Willow Jones was born and raised in Northwestern Alaska in a traditional Inupiaq community and later on a cattle ranch in the Sierra Nevada Mountains. Constantly surrounded by creative people who could easily pick up any tool and make something useful to living life, this skill has made it natural for her to delve deeply into broom-making and carving wooden utensils for everyday use.
Jones’s brooms and spoons stem from a deep commitment to beautiful and practical tools for the basic necessities of life. She holds a Bachelor of Art from University of Alaska Fairbanks.
Whisk brooms made in the traditional Appalachian style are found throughout the country and have stood the test of time due to their great beauty and functionality. These brooms are modeled after a turkey wing or tail. Actual bird wings are the original tool used for sweeping and are still used in Arctic Alaska for getting snow off outdoor clothing.
These brooms are made from fibers grown far south of here, broomcorn that is related to sorghum and tampico, which comes from the agave lechugilla plant. The various twines are either nylon, cotton, or bamboo. Small brooms such as these can have many uses in the home, such as keeping hearths, counters, tea/coffee stations, keyboards and any other surfaces clean and ready for the next thing.
Homer Council on the Arts
355 W. Pioneer Ave.
“Chasing the Sun Down — Paintings and Photography by Lorna Branzuela”
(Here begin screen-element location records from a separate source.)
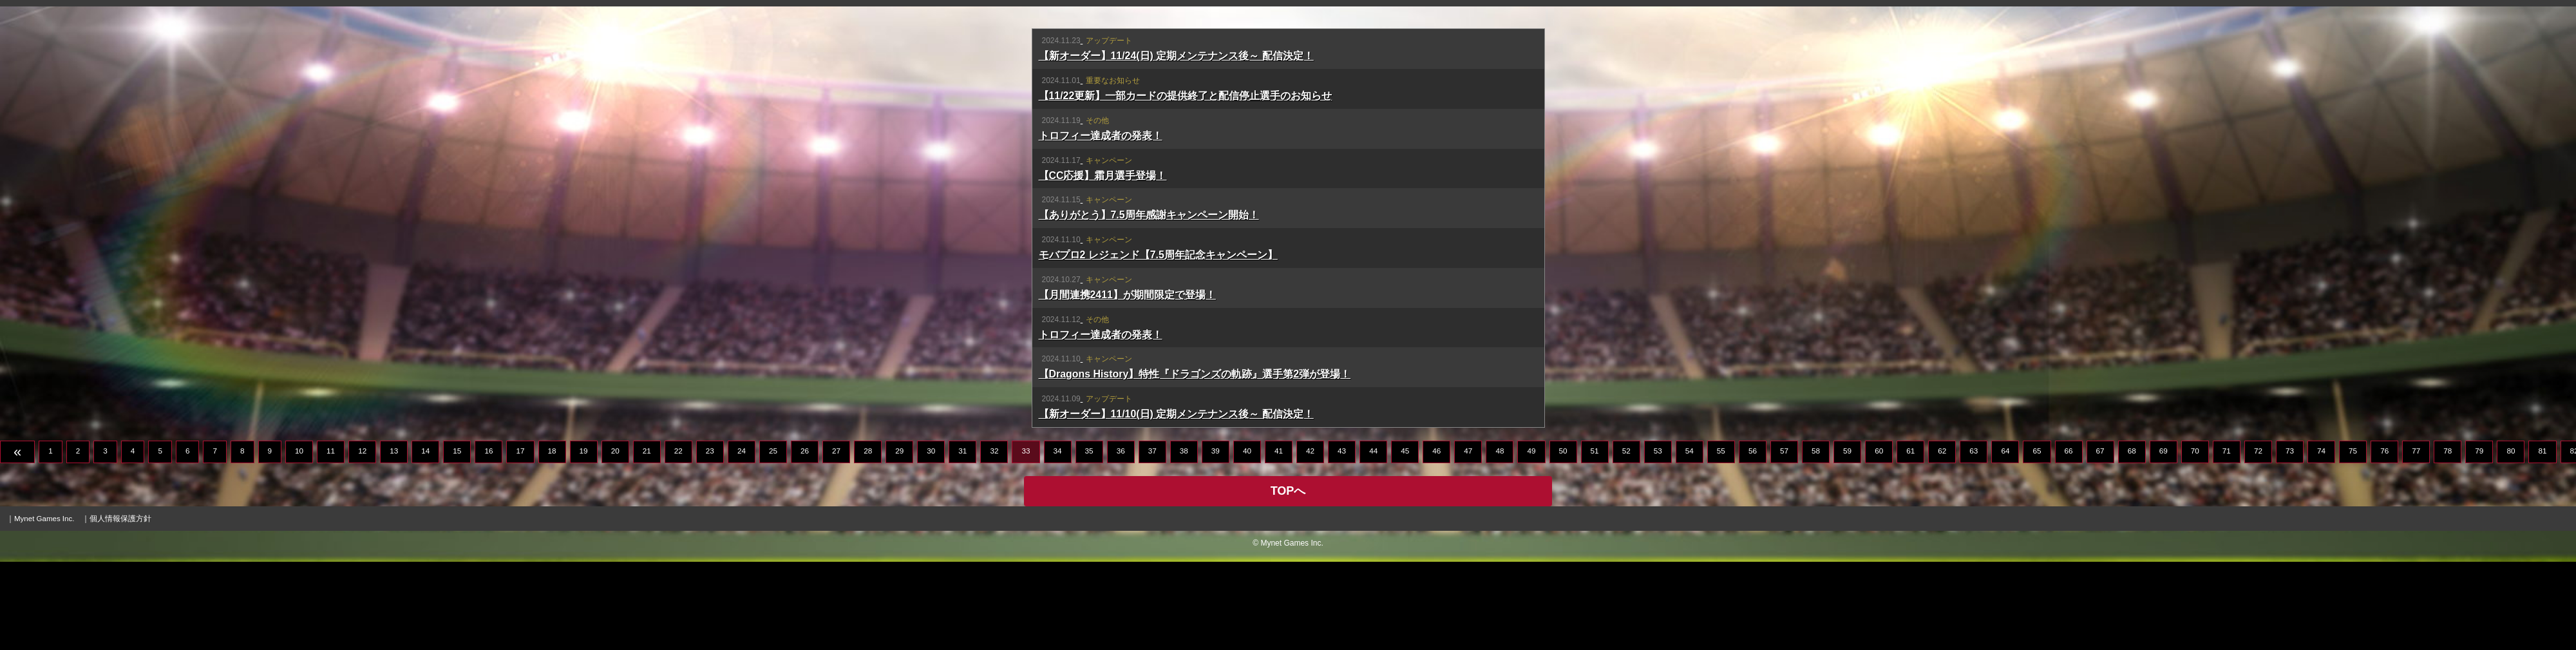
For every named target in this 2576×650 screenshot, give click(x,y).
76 (2384, 539)
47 (1468, 539)
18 (552, 539)
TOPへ (1288, 579)
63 (1973, 539)
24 (741, 539)
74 (2321, 539)
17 (520, 539)
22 (678, 539)
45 (1405, 539)
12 (362, 539)
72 (2258, 539)
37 (1152, 539)
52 (1626, 539)
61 (1910, 539)
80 (2510, 539)
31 (962, 539)
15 (457, 539)
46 (1436, 539)
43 (1342, 539)
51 (1595, 539)
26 (804, 539)
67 (2100, 539)
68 (2132, 539)
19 (584, 539)
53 (1658, 539)
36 (1121, 539)
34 (1058, 539)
5-7 p.m. First Friday Opening Reception, Artist talk at 5:30 p.m.
Homer Council on the Arts hosts an exhibit of paintings and photography by Lorna Branzuela, titled “Chasing the Sun Down. Definitions from Webster’s Dictionary: Sundown: SUNSET. Sunset: 1. The apparent descent of the sun below the horizon. 2. The time when the upper limb of the sun disappears below the sensible horizon as a result of the diurnal rotation of the earth. Who knew the sun had limbs!” Stop by and take in this exhibit inspired by Branzuela’s enjoyment of sundown because it signals a closure, the finishing touch to another day of life.
HCOA also hosts the Gallery at South Peninsula Hospital. On display through February is work by members of the Kachemak Bay Watercolor Society. Find the gallery through the main doors and down the hall.
Ptarmigan Arts Back Room Gallery
471 E. Pioneer Ave.
No First Friday Opening Reception, Open Monday to Friday, 11 a.m. to 5 p.m.
Ptarmigan Arts invites the public to enjoy their refreshed space and newest works.